In this post, we’ll dive deeper into dictionary-based DGA as a specific example to demonstrate how you can develop your own model-based hunting, or apply a pre-trained model through Jupyter Notebooks to hunt your Splunk data, all while following the M-ATH process we’ve established for the PEAK Threat Hunting Framework. Building this type of hunt yourself requires some knowledge of data science, but the pre-trained model can be deployed without any development effort. The goal of this post is to offer a blueprint of the development process, and tools available, to make the topic more accessible to those who have an interest!
PEAK Model-Assisted Threat Hunting Method
First, let's put a plan together – this phase includes developing an understanding of the problem, evaluating the successful approaches, and locating the resources available to help.
Dictionary-based Domain Generation Algorithms evade detection by combining random dictionary words to create domain names that appear legitimate, or at least not overtly suspicious. These domains are difficult to detect because they blend in using pronounceable, known words and mirror the character distribution of legitimate English-language domains. These attributes help them evade traditional DGA classification methods, e.g., features like odd character and vowel distribution:
|Traditional DGA Domains||Dictionary-based DGA Domains|
Machine learning-based classifiers perform well against dictionary-based DGA in academic research, but it is hard to anticipate how well a classifier will generalize to new word lists or changes in the underlying dictionary-DGA algorithms and evolving malware landscape. Additionally, deploying a model-based detection against a high-volume logging source like web traffic can be costly and resource-intensive. These reasons, combined with the viability of modeling approaches confirmed by existing research, and the availability of open-source data to label malicious examples, make this an ideal case for developing a model for a threat hunting exercise. For this task, we will train a model and apply it on a deduplicated list of domains, enabling a quick and efficient M-ATH method for finding threats, or at least reducing our dataset for hunting.
A Recorded Future timeline on the current state of dictionary DGA-related cyber events shows a long history of activity, and helps us identify popular malware families (Nymaim, Matsnu, Ursnif) that have steadily employed this technique over the past few years:
Recorded Future Dictionary-DGA Reference Timeline
We can learn more about how this technique is used, and which adversary groups have used this behavior from the MITRE ATT&CK Dynamic Resolution technique.
Now that we have identified our hunt target, we can look for data from the specific malware families using this technique. Many of the underlying algorithms and word lists have been reverse-engineered and made available by some awesome research on GitHub. For this prototype, I’ve identified six dictionary-DGA algorithms found in malware families called: pizd, suppobox, nymaim, big viktor, gozi, and matsnu. These aren’t datasets, per se, but we can use the algorithms to generate a labeled dataset of our own.

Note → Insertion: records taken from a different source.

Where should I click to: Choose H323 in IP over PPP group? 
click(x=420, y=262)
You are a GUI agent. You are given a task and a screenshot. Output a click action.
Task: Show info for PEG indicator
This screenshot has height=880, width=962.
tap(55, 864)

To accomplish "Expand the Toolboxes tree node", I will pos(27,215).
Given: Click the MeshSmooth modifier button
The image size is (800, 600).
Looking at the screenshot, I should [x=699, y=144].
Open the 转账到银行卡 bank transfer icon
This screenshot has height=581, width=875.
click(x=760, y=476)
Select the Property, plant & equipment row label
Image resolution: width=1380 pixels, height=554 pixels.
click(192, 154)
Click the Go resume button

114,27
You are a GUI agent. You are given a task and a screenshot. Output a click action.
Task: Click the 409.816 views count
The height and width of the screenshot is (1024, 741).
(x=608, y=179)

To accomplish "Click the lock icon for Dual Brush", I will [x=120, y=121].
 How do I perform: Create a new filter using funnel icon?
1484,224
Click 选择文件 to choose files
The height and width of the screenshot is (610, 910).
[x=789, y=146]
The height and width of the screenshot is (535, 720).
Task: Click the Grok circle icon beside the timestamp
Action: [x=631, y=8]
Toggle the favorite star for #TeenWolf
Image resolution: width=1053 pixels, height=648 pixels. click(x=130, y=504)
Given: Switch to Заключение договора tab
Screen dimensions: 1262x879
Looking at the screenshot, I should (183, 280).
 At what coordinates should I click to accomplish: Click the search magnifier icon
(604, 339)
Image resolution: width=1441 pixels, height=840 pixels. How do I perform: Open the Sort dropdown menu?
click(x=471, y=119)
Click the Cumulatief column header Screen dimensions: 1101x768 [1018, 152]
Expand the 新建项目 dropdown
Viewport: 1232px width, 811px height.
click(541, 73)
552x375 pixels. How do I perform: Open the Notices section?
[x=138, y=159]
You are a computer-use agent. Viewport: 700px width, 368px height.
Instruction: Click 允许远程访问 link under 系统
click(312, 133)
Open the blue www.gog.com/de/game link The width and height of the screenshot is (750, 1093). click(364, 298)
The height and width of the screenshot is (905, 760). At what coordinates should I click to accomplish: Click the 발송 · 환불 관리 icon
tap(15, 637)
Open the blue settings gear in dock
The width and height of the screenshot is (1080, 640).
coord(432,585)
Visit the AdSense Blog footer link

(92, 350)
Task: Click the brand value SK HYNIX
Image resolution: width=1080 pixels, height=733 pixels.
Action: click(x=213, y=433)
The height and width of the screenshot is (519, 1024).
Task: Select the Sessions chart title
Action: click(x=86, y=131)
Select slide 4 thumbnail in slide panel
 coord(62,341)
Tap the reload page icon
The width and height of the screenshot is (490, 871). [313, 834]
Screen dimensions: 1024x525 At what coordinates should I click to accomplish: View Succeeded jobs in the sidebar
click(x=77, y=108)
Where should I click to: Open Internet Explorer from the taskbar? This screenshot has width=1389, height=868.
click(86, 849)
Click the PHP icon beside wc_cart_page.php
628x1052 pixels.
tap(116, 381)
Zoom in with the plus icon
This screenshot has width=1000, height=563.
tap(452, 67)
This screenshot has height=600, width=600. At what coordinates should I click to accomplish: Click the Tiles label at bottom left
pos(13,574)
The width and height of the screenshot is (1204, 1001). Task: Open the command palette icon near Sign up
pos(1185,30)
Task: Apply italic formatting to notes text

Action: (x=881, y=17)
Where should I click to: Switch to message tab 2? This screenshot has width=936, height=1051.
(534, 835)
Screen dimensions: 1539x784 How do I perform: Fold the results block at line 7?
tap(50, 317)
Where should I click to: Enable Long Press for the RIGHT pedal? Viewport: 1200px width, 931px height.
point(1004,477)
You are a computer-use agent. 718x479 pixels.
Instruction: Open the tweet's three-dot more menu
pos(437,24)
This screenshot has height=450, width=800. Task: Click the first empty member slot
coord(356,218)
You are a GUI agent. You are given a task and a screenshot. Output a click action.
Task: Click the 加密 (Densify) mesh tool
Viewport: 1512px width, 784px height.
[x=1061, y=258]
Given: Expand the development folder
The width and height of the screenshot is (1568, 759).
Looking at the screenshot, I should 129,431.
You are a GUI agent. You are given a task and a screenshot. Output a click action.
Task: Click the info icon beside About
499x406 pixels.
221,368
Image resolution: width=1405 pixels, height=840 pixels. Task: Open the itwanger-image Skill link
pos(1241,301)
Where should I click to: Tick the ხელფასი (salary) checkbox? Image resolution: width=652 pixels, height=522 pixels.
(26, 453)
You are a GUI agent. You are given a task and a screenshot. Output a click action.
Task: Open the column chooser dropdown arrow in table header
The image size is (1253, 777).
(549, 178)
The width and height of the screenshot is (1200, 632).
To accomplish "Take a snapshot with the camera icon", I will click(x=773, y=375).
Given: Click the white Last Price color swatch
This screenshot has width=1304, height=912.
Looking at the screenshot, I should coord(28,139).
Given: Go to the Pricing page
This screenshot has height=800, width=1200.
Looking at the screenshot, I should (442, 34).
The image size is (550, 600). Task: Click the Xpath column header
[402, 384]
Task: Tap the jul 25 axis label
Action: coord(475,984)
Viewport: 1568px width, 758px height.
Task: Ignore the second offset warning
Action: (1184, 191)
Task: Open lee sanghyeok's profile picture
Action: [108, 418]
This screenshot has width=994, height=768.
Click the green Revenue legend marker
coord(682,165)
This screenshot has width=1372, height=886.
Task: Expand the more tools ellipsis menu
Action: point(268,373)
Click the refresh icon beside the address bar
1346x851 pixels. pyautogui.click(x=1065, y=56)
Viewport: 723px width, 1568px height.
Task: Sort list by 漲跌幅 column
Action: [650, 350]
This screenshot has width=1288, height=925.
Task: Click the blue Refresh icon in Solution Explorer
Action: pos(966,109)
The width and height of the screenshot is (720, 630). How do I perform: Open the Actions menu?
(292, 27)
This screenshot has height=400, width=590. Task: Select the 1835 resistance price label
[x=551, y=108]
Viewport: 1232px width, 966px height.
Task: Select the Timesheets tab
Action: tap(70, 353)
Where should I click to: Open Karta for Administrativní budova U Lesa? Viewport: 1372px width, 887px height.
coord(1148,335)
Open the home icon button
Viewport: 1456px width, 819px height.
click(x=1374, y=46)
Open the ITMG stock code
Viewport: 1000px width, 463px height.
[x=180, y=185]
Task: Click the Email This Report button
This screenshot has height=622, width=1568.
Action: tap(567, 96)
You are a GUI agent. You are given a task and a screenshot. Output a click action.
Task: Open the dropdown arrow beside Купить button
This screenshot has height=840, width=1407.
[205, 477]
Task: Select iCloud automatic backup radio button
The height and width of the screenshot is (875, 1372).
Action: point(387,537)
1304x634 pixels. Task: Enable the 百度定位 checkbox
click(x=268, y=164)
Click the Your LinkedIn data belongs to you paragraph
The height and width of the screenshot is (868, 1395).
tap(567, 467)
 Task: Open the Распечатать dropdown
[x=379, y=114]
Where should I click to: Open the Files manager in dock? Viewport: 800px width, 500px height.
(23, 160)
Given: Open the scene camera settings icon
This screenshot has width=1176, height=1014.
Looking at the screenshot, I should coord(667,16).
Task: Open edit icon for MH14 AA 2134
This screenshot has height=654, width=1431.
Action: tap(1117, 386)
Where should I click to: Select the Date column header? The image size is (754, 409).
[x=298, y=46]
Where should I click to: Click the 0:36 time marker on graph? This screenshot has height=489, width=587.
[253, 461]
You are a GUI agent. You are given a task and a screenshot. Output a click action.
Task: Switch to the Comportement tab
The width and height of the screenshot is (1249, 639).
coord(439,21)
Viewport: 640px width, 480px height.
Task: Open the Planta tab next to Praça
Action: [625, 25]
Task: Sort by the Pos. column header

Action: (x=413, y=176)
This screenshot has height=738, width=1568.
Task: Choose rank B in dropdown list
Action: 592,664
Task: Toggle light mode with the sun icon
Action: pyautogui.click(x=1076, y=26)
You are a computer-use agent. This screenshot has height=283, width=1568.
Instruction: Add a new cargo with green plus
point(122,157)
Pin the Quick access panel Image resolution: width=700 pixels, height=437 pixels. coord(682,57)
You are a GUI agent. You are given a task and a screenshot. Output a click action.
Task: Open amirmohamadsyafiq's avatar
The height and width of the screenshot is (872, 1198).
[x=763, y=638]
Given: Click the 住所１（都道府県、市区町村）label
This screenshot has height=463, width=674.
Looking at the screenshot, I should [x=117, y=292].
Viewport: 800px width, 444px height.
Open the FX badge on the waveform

Researchers have established that Long-Short Term Memory (LSTM)-based deep learning is well-suited to detect DGA. We will follow a similar approach to create a labeled dataset, construct and train a neural network, and apply the model to a domain list in Splunk!
It’s time to put our plan into action. This includes generating and preparing data, modifying or developing new code to test an idea, and tweaking and evaluating our model. We can also consider whether the results of our model are actionable as is, or if there is any valuable context or enrichment that can make our decision-making easier.
To train a neural network, we need a labeled dataset for both ‘benign’ and ‘dga’ classes. For the benign datasets, we can use the Alexa 1M. For the ‘dga’ class, we can use the reverse-engineered dictionary-DGA algorithms to generate test data. For this exercise, I modified the python scripts to generate 100,000 samples from each malware family (600,000 total), and balanced the dataset with the top 600,000 from the Alexa 1M. This helps us avoid any challenges from class imbalance, which can negatively impact the model’s performance or training.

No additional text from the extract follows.